The S-Word by Chelsea Pitcher

I received a free copy of this book from the publishers in exchange for an honest review.

I really did want to like this book but found myself putting it down and wandering away. The topic is a delicate one, bullying, sexual confusion and suicide but it's handled in a very odd way.

Lizzie killed herself because everyone turned on her but no-body knew the full story, well one person did but that's getting ahead of myself. Angie is her best-friend and when she returns to the room they've rented for prom and finds Lizzie in a compromising situation with her boyfriend Drake, she is devastated. "How could Lizzie do that to her?".

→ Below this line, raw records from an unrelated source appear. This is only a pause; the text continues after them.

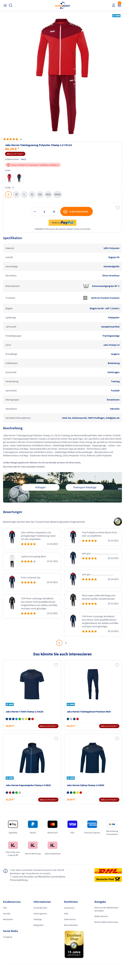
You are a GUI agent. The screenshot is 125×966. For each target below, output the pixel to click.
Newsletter (8, 919)
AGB (66, 913)
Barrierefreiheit (71, 925)
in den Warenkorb (75, 211)
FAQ (5, 907)
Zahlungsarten (40, 913)
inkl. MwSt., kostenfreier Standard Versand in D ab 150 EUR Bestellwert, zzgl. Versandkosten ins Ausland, (38, 871)
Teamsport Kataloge (84, 487)
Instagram (7, 937)
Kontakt (6, 913)
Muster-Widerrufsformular (106, 922)
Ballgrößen (39, 925)
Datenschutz (70, 919)
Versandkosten (40, 907)
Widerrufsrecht (101, 916)
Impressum (69, 907)
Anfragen (40, 487)
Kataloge (38, 919)
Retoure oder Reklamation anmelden (106, 909)
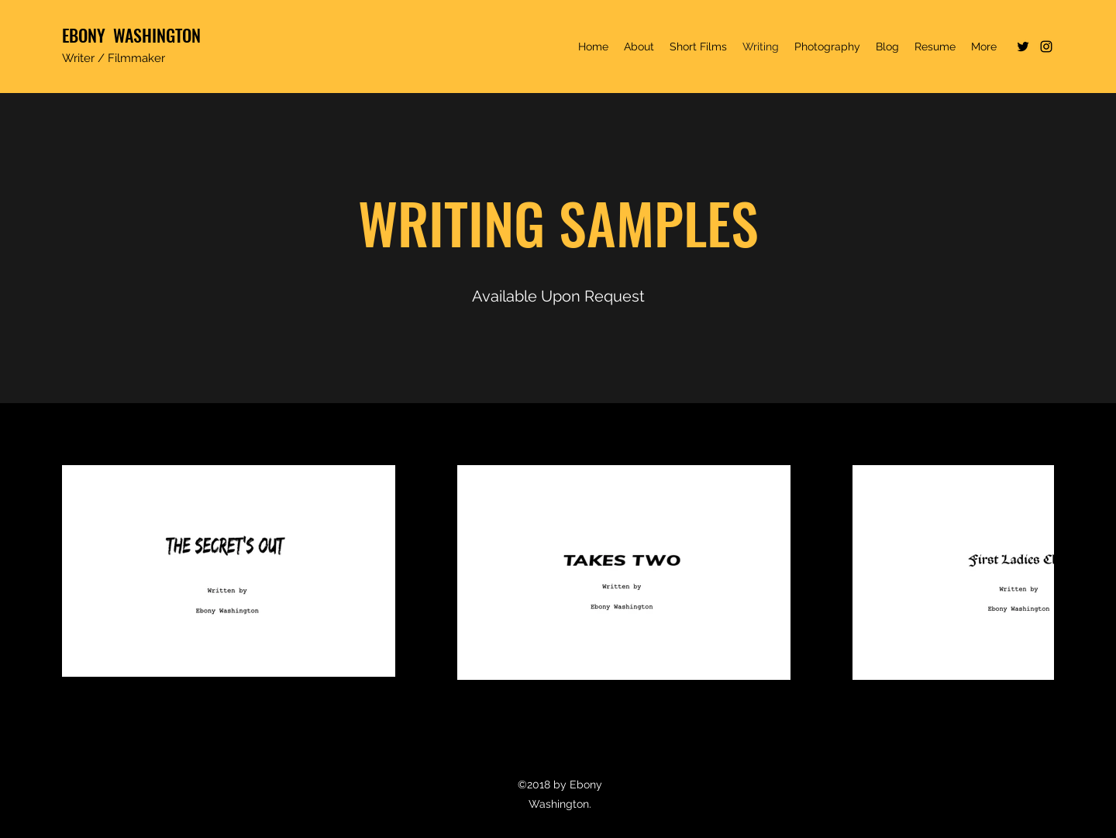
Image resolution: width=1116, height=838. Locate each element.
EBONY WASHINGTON (131, 34)
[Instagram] (1046, 46)
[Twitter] (1023, 46)
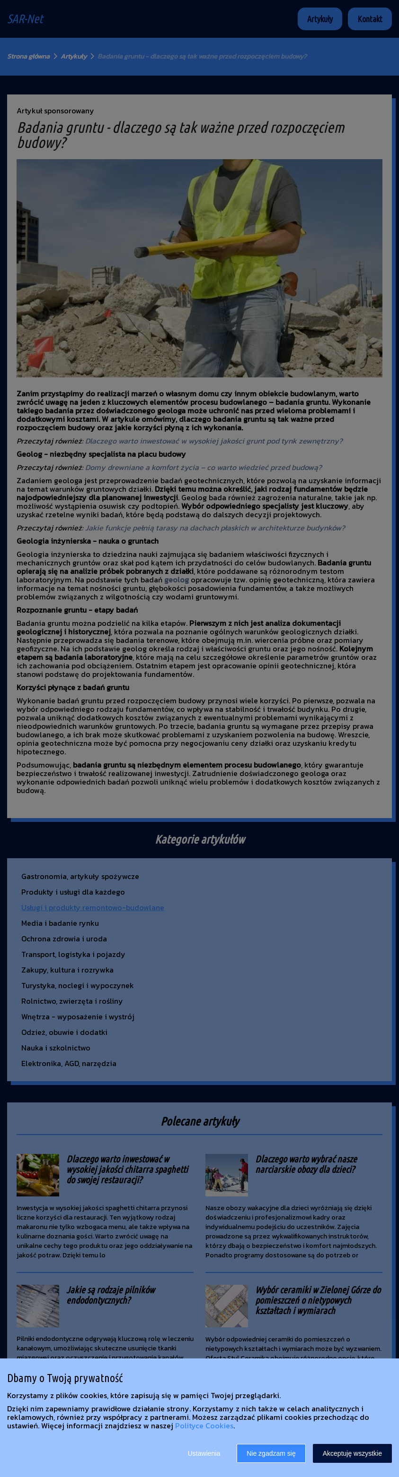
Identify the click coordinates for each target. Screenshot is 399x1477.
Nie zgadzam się (271, 1453)
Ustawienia (204, 1453)
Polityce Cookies (204, 1425)
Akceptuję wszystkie (352, 1453)
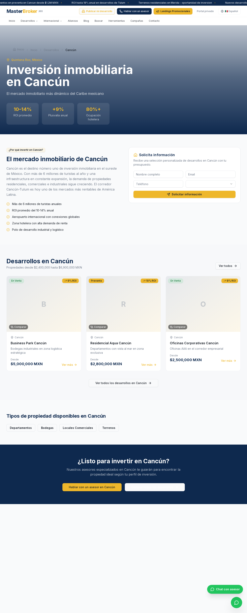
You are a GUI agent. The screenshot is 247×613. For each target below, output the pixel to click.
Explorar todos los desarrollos (154, 487)
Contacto (154, 20)
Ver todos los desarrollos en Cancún (123, 383)
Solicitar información (184, 194)
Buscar (99, 20)
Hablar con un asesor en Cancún (92, 487)
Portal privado (205, 11)
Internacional (53, 20)
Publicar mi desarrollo (97, 11)
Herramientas (117, 20)
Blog (86, 20)
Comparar (18, 326)
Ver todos (228, 266)
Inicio (12, 20)
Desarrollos (29, 20)
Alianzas (73, 20)
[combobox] (211, 184)
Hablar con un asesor (134, 11)
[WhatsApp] (236, 602)
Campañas (136, 20)
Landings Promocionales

When they return to school on the following Monday and someone has written slut on Lizzie's locker, that seems to be the beginning of a campaign against her, her car is vandalised, her dress for the school production is destroyed and people keep knocking into her accidentally on purpose. When her father finds out that she is supposed to be in a production of A Midsummers Night Dream, he forbids her from appearing in it. Thinking that the whole world is against her, she takes her own life.

But after it has happened the vandalism continues but with a slight change, suicide slut is now being written everywhere. Then there's the issue of pages of her diary being left in certain peoples lockers. Angie goes on a campaign to find out who is doing this, along the way she gets her eyes opened to what is really going on at the school.

She finds out about the other kids that are being bullied and also finds herself drawn to Jesse, a Mexican boy who everyone thinks is gay because he wears girls clothing on occasion. She learns about Lizzies' father, a vicar, who abused another friend when she was little. She finds out who drew a picture of Lizzie naked and e-mailed it to everyone, she finds out who Lizzie really loved and finally she finds out exactly what happened at prom.

Everyone wants to know if it's a ghost that is writing on lockers and leaving diary pages but it's not.

Without giving away the ending, Angie knows more than anyone else and sets about getting revenge on everyone who she thinks slighted Lizzie.

Although it is a difficult subject, the writing style is quite disjointed and rambling. But it does get the point across very well.

I look forward to reading more by Chelsea Pitcher.